I can’t stop thinking about Dorothy from The Wizard of Oz. How it’s dancing—clicking her heels three times—that brings her home.

* * *

The first time I try to choreograph this performance I get stuck on Josephine Baker dancing as Fatou, a native girl up a tree dreamt by a white explorer sleeping under a mosquito net in Paris in 1925, just a year after the women in southeast Nigeria staged their dancing protest.  

Josephine Baker begins her dancing career in the American south, till she goes to Harlem and finally moves to Paris in 1925, still a teenager. She’s tired of a lower-caste existence in America as a Black woman. France gives her the opportunity to be something else. Each time she leaps on the stage, she feels herself touching the sky. Each time she wears the rubber banana skirt, she becomes the something else—Dancing around and between:

the civilized and uncivilized
the primitive and modern
the native,
the oriental,
the other,
the African. 

The reviewers call Baker exotic, savage and primitive. They don’t know how to place her, or the rubber banana skirt resting on her hips, only that they cannot stop watching her eyes cross and her legs shake. She is not native like the others in the colonies. She gives them a native dance to be consumed. A native dance revered. A dance worth remembering. 

I think about the girl dancing in Patrizi’s photograph, also in Europe, and how she, too, exists as a dream in the frame. Both young women are objectified by their audience; yet and still, they dance around and between. Existing only in the liminal. 


A Disquieting Intimacy (2012), Paolo Patrizi


There is an archive of Black women making home and within this, the archive of dance. Within the archive of silence and the archive of displacement, the vision of the dancer becomes clear. The dancer’s movement, her choices and her intentions, are hard to place, but in motion, nonetheless. 

* * *

Most of what’s left of the twenty-six Nigerian women found dead in the Mediterranean is a slogan on a shirt. I have a replica made and almost wear it for the dance, but I decide to leave it in the car. 

I can see her a few days before her trip, as she buys the shirt from the market in Edo.

The agent who arranged her travel has assured her parents that she is going to Italy to get an education. The week before that she is standing outside the Babalawo’s shrine surrounded by empty glass bottles, bush, the scent of stale blood and a chicken cock-a-doodling louder than usual because it knows what’s coming. She has given the Babalawo some pubic hair and fingernails, and he has pricked her index finger for blood. 

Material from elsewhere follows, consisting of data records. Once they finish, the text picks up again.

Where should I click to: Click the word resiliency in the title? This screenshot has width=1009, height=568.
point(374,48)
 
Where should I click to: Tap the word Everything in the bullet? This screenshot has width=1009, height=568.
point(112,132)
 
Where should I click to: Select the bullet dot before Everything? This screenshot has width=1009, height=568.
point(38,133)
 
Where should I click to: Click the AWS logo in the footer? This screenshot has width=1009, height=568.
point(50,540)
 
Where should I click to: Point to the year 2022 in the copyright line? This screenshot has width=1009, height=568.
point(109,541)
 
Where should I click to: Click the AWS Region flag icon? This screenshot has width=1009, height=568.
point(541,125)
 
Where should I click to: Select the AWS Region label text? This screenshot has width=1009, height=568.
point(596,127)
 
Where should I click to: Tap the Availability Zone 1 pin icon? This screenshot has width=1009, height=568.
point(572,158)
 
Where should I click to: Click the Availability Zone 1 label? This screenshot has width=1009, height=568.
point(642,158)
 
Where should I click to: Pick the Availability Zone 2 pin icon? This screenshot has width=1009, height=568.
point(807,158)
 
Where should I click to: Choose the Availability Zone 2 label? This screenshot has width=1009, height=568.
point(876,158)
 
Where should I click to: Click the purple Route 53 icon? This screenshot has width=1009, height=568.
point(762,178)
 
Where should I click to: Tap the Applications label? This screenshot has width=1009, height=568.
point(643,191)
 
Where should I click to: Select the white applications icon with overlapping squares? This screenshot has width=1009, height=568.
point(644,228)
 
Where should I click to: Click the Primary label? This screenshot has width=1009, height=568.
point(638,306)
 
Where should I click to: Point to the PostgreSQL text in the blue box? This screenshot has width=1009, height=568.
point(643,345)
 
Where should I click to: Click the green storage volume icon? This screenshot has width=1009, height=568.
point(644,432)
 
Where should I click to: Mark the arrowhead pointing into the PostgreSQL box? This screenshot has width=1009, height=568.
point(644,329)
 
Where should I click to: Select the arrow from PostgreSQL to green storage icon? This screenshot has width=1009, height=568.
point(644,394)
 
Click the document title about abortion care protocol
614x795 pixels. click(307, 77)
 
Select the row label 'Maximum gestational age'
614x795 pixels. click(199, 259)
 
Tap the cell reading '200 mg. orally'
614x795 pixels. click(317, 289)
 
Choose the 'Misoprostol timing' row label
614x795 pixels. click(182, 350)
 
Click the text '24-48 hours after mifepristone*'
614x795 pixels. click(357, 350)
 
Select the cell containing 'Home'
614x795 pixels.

She makes the oath: she will never give birth, if she breaks her promise to her Madam—the woman standing next to her. They are bound together. 

After that, she is in Libya. The middle of the passage. A different Africa from home in Nigeria and cruel in different ways. Maybe that’s why she lets the juju hold her. It is another bit of home she can take with her. 

But that day in the market, the journey is unknown, and the promise of smelling the Italian air makes her nose wet in anticipation. She sees the shirt hanging on the stall door and it reads, “I am super happy,” in white ink on black cotton. 

* * *

I sweep up and down Lagos Island for three hours, and once or twice, I use so much momentum that the broom slips out of my grasp and lands a few feet ahead of me. My broom doesn’t sweep the refuse away. Rather, it carries the filth and sand and rubble from street to street. When the filth starts to stick to my toes, ankles, legs, and arms, creeping up to the base of my neck, I contemplate whether the women in 1924 were sweeping to rid the land of the dirt, or to become reacquainted with land that was slipping away from them. 

In A Map to the Door of No Return, Canadian poet and writer Dionne Brand notes, “there is a sense of return in migrations…migrations suggest intentions or purposes. Some choice, and if not choice, decisions. And if not decisions, options, all be they difficult.” Without their names, I dance and sweep to remember the twenty-six girls who made difficult decisions when they migrated. Girls for whom return is impossible. How do you make home? As a process, a performance, as a ritual? I acquaint myself with the soot to ask these questions rather than answer them.  

When both the broom and I are completely filthy, I pour kerosene on it and set it on fire. It takes hours before it finally burns.